THE EXERCISE: Format the items below, from the first line through the line containing "[x=58, y=343]" inclusive, as a Markdown table with a Number column for the row number and an Item Line column for the line. Leave out blank lines.

━━━━━ RECORDS FOR THIS TASK

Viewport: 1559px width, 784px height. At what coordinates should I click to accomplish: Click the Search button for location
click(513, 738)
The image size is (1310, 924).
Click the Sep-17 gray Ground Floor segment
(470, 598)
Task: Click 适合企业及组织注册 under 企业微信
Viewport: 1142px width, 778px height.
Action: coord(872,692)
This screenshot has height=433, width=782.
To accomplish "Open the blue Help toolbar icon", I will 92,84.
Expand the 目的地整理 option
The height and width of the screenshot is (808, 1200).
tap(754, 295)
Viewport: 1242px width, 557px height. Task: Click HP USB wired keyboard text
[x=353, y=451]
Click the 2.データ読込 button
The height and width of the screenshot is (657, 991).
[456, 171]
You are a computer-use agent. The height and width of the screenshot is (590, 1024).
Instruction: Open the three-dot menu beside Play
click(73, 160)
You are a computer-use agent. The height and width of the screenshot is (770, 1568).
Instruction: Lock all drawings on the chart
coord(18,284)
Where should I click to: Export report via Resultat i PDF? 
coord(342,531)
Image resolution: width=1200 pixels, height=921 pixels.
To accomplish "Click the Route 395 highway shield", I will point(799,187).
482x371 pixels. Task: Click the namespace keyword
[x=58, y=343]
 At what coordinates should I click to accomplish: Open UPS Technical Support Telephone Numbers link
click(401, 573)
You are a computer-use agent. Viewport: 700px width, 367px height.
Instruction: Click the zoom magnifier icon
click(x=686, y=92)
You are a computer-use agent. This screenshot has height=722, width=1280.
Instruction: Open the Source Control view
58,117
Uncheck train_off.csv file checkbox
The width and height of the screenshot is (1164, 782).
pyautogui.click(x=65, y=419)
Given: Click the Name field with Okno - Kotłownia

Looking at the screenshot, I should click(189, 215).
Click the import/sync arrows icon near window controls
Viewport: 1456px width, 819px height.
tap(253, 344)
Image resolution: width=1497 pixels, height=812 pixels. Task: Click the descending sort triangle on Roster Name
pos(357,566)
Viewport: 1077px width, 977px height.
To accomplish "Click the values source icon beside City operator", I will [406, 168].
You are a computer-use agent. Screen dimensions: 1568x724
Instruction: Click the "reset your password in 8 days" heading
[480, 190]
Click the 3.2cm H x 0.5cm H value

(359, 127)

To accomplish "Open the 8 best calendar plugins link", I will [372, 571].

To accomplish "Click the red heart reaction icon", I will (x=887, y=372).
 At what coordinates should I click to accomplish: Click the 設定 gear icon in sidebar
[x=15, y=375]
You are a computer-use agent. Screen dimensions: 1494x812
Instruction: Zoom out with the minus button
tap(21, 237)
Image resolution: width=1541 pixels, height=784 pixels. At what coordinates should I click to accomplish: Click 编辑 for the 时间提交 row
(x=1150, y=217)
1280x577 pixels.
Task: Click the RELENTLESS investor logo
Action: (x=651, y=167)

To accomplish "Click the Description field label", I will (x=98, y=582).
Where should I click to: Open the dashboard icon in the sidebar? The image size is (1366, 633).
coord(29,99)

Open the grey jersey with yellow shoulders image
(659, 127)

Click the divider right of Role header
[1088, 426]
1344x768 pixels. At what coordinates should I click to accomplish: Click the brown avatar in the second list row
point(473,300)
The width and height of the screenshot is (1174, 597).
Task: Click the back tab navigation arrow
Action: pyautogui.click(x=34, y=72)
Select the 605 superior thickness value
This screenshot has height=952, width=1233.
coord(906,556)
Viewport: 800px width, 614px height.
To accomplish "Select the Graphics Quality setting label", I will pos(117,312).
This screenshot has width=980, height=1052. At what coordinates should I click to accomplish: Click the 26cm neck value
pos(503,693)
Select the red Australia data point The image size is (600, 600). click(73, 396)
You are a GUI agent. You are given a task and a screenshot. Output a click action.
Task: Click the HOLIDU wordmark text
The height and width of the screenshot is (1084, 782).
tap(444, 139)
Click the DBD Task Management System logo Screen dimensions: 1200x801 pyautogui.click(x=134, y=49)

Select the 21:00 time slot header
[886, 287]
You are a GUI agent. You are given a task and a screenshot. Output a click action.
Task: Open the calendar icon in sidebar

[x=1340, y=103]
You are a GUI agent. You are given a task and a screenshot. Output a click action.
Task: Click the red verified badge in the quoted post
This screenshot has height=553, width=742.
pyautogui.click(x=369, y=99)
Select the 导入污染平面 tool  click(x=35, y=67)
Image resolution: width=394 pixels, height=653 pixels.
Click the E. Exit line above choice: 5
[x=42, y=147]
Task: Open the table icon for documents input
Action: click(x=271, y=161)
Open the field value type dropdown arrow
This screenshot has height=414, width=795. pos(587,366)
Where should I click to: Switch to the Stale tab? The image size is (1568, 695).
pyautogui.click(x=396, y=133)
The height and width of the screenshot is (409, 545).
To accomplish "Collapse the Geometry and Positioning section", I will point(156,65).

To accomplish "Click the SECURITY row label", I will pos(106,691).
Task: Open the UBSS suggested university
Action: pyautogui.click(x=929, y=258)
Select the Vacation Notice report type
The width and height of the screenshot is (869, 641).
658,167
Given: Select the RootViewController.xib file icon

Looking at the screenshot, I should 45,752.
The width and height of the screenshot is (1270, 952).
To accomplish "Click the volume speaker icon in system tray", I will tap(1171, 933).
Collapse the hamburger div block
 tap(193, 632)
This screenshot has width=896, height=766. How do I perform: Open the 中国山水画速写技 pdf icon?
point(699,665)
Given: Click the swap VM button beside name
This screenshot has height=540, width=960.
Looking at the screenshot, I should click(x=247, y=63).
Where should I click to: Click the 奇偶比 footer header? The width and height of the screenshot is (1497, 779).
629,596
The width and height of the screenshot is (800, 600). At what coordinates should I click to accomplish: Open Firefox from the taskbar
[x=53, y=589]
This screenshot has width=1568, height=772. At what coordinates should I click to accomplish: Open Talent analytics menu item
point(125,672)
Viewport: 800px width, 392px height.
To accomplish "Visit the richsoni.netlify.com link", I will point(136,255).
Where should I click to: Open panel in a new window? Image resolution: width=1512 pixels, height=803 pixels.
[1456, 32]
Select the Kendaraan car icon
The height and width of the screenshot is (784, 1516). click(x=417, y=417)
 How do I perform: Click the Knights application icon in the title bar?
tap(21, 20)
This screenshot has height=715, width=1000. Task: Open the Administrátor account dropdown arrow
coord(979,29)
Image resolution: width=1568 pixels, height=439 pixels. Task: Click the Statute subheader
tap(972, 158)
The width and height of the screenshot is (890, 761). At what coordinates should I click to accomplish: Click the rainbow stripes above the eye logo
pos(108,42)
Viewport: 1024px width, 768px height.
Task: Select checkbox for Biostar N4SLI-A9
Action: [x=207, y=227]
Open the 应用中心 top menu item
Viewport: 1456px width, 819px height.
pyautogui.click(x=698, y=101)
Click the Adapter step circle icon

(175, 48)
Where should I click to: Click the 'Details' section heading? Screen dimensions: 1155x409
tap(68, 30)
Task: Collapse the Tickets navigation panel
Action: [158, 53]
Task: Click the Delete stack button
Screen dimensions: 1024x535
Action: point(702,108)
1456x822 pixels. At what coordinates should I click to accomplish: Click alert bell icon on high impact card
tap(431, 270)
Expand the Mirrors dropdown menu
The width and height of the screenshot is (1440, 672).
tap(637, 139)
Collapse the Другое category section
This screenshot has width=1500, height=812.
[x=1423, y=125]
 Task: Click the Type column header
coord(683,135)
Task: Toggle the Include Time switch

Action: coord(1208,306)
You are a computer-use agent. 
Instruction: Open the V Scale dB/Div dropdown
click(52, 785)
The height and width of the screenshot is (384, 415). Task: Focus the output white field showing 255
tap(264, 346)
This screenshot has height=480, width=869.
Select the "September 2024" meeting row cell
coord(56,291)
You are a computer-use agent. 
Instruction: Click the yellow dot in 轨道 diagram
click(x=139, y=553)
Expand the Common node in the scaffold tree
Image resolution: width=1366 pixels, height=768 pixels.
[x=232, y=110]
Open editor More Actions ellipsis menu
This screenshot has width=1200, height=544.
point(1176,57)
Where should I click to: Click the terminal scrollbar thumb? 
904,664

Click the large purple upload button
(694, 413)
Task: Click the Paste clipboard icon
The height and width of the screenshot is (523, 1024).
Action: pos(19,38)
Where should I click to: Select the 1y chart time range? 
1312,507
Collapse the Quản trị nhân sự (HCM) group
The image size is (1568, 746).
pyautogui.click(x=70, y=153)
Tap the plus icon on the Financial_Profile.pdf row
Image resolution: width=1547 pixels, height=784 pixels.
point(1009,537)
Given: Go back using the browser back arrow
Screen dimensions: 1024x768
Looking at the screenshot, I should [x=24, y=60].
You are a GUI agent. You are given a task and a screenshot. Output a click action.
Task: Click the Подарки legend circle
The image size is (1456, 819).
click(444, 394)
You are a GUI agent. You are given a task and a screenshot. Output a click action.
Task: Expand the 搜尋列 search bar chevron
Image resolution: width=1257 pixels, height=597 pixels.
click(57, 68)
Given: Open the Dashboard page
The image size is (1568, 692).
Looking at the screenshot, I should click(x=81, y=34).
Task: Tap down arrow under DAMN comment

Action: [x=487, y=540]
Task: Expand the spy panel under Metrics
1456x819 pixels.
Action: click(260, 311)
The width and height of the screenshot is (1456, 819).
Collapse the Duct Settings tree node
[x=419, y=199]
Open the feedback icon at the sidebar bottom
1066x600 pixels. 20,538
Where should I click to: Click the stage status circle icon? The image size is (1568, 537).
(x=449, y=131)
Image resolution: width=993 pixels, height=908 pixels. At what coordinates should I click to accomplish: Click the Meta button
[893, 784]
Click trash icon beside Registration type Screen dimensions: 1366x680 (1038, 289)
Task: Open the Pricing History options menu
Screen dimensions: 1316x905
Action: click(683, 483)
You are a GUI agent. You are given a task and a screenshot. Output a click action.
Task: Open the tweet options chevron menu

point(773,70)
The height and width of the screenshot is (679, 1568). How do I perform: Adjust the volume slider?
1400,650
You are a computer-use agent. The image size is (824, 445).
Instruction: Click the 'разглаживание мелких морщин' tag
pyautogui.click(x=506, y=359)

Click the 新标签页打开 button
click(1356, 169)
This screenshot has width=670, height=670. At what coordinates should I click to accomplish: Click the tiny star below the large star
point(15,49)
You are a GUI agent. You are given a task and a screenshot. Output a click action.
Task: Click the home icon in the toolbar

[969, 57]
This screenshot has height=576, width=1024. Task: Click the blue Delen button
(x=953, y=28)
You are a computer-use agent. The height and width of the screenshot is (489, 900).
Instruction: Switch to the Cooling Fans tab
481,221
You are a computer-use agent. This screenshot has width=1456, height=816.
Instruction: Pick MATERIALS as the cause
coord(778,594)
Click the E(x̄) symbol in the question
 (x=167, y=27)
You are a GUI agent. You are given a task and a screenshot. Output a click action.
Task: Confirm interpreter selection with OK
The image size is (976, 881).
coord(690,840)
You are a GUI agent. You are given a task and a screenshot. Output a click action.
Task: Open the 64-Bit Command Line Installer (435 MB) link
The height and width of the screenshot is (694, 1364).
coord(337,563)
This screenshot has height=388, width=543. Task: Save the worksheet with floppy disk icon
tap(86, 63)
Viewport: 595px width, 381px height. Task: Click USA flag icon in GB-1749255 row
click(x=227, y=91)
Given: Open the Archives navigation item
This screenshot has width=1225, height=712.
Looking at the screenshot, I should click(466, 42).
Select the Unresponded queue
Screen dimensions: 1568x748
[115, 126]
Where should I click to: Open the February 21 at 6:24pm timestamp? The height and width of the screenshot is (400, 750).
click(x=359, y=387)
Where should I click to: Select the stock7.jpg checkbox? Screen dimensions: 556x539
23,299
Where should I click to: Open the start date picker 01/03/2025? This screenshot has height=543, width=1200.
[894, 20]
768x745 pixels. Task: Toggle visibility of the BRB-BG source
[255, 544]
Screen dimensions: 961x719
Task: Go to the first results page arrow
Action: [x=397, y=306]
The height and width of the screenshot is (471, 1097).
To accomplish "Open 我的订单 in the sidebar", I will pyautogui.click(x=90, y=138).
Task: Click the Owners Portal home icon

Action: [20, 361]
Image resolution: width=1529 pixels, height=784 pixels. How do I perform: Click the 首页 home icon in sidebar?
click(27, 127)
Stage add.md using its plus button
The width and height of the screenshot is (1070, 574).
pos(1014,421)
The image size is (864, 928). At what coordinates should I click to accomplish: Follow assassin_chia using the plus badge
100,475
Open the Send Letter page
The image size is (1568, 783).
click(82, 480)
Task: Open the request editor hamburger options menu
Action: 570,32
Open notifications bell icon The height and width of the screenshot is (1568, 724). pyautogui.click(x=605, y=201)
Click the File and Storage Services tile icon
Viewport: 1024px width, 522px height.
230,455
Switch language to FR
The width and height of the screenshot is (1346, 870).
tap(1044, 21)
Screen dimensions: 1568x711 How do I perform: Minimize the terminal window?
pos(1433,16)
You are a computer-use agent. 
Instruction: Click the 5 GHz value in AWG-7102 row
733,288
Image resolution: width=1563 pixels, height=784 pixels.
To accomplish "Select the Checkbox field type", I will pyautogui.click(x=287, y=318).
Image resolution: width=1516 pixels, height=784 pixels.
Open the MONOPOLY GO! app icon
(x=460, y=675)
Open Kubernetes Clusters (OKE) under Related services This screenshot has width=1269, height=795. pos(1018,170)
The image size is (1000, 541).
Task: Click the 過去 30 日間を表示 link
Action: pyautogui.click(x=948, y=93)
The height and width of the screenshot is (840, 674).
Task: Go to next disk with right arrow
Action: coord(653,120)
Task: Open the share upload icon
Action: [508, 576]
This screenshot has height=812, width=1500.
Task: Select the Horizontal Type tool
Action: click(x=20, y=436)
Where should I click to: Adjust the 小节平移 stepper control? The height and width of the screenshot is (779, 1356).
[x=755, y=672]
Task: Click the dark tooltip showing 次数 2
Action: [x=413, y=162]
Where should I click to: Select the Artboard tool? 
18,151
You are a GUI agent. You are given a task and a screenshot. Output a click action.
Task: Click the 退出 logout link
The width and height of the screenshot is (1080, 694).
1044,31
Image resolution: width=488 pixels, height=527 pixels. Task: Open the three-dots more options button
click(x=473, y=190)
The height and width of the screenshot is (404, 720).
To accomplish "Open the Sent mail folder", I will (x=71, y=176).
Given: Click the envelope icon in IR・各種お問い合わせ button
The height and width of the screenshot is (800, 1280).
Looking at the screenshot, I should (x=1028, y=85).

━━━━━━━━━━

COMPLETED EXERCISE:
| Number | Item Line |
|---|---|
| 1 | Viewport: 1559px width, 784px height. At what coordinates should I click to accomplish: Click the Search button for location |
| 2 | click(513, 738) |
| 3 | The image size is (1310, 924). |
| 4 | Click the Sep-17 gray Ground Floor segment |
| 5 | (470, 598) |
| 6 | Task: Click 适合企业及组织注册 under 企业微信 |
| 7 | Viewport: 1142px width, 778px height. |
| 8 | Action: coord(872,692) |
| 9 | This screenshot has height=433, width=782. |
| 10 | To accomplish "Open the blue Help toolbar icon", I will 92,84. |
| 11 | Expand the 目的地整理 option |
| 12 | The height and width of the screenshot is (808, 1200). |
| 13 | tap(754, 295) |
| 14 | Viewport: 1242px width, 557px height. Task: Click HP USB wired keyboard text |
| 15 | [x=353, y=451] |
| 16 | Click the 2.データ読込 button |
| 17 | The height and width of the screenshot is (657, 991). |
| 18 | [456, 171] |
| 19 | You are a computer-use agent. The height and width of the screenshot is (590, 1024). |
| 20 | Instruction: Open the three-dot menu beside Play |
| 21 | click(73, 160) |
| 22 | You are a computer-use agent. The height and width of the screenshot is (770, 1568). |
| 23 | Instruction: Lock all drawings on the chart |
| 24 | coord(18,284) |
| 25 | Where should I click to: Export report via Resultat i PDF?  |
| 26 | coord(342,531) |
| 27 | Image resolution: width=1200 pixels, height=921 pixels. |
| 28 | To accomplish "Click the Route 395 highway shield", I will point(799,187). |
| 29 | 482x371 pixels. Task: Click the namespace keyword |
| 30 | [x=58, y=343] |